## EXERCISE PROMPT
Every line of the entries below that includes "progress" belongs in the answer, copied as written.

[Dataset entries]

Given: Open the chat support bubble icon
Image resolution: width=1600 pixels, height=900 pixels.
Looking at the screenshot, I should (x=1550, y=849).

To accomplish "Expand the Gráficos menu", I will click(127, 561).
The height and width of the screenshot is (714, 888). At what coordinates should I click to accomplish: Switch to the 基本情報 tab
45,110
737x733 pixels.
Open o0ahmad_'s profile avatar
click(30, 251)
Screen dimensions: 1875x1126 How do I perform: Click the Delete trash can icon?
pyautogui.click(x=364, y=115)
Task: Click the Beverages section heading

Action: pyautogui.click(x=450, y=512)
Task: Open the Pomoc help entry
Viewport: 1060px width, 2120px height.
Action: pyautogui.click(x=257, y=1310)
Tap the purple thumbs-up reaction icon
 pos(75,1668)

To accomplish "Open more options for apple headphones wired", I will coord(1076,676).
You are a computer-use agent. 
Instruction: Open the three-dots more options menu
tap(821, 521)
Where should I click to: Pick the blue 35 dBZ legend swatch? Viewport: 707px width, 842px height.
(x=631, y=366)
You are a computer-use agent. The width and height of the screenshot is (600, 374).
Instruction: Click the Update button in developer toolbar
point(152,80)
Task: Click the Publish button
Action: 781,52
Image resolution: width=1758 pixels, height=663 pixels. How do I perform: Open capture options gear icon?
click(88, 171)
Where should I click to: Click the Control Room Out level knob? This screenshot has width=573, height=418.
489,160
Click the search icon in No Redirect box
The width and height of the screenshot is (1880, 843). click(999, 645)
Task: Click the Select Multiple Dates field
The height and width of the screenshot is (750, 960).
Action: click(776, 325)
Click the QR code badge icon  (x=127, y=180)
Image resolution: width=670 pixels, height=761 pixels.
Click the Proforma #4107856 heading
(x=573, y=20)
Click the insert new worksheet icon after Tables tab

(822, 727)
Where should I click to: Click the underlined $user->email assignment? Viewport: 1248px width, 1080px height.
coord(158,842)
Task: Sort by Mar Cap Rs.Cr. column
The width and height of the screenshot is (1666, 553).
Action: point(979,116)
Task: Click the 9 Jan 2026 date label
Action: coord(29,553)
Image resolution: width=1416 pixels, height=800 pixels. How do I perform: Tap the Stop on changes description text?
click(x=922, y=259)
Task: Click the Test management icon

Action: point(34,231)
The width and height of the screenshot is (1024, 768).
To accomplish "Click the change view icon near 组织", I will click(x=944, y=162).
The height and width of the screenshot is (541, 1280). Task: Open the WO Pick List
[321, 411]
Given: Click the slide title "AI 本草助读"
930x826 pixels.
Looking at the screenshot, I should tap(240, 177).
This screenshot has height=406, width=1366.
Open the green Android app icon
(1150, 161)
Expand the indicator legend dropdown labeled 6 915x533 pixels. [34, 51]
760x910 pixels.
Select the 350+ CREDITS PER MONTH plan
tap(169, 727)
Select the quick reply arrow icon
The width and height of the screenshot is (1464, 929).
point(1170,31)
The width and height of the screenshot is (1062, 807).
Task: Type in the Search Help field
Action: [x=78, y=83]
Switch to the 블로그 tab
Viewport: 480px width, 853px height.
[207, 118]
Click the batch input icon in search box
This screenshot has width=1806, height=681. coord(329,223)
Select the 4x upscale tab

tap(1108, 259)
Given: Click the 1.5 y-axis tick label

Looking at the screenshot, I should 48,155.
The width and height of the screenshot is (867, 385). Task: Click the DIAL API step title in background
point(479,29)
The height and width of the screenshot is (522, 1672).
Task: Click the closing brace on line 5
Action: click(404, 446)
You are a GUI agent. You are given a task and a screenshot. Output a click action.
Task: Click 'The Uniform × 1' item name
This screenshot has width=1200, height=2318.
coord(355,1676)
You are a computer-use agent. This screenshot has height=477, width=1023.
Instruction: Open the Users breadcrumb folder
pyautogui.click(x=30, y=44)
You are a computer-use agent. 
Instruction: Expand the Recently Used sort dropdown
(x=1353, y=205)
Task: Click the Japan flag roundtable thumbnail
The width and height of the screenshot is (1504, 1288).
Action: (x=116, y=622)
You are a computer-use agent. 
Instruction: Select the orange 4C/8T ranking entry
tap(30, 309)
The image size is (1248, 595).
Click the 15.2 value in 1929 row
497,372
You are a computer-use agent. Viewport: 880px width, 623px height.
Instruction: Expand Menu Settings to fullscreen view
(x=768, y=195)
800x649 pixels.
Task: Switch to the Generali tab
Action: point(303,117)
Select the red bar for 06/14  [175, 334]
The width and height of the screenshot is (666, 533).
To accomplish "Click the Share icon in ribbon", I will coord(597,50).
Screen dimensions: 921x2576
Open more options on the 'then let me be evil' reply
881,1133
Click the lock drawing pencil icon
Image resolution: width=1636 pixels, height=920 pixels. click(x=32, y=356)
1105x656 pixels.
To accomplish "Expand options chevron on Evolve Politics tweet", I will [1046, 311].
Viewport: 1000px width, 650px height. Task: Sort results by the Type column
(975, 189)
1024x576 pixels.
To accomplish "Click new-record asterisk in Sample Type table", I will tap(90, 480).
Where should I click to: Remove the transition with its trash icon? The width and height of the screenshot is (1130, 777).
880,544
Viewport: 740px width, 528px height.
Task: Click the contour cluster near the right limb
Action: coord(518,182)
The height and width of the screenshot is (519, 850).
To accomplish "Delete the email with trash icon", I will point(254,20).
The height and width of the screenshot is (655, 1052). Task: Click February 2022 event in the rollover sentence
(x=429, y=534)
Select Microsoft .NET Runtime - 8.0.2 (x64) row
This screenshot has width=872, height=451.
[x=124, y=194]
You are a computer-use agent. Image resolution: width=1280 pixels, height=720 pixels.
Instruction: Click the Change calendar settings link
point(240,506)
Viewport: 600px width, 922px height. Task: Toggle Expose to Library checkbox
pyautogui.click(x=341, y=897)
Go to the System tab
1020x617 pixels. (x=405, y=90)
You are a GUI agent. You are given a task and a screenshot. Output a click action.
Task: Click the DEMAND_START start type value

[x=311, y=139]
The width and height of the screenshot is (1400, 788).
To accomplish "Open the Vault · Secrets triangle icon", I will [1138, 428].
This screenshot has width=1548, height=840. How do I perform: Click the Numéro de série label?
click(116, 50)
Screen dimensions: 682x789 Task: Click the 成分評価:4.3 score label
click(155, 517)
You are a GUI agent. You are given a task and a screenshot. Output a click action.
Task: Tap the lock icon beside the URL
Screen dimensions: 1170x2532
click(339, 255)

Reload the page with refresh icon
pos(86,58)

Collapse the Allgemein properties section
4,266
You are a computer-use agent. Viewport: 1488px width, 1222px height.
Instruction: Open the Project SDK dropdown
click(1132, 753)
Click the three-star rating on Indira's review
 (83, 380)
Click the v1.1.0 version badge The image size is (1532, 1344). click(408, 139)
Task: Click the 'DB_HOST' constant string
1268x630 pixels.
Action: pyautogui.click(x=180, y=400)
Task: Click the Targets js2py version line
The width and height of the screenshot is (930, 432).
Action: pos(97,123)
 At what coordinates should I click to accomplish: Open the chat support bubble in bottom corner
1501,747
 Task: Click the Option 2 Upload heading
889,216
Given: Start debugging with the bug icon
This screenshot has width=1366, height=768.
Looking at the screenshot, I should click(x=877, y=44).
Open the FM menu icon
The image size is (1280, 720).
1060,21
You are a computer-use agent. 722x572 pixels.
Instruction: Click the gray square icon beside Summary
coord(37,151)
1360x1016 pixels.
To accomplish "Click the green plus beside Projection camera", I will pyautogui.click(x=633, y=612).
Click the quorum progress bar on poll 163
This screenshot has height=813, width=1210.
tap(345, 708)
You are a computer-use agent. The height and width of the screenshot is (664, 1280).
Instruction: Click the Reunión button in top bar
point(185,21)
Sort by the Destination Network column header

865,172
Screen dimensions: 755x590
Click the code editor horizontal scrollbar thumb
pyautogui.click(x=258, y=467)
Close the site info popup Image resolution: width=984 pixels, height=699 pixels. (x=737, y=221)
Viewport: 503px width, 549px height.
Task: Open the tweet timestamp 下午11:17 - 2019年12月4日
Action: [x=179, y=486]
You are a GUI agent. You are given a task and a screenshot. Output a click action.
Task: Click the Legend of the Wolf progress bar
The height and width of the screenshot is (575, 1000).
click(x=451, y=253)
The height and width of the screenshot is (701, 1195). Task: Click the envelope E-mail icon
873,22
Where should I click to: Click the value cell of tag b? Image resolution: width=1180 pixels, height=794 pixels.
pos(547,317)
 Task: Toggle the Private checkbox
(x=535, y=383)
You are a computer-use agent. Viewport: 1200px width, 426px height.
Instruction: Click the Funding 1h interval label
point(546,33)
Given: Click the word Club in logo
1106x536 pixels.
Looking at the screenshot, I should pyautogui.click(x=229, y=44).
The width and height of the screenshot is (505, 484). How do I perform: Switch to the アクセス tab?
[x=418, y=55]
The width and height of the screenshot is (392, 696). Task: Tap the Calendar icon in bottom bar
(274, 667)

## EXERCISE SOLUTION
Click the quorum progress bar on poll 163
Task: Click the Legend of the Wolf progress bar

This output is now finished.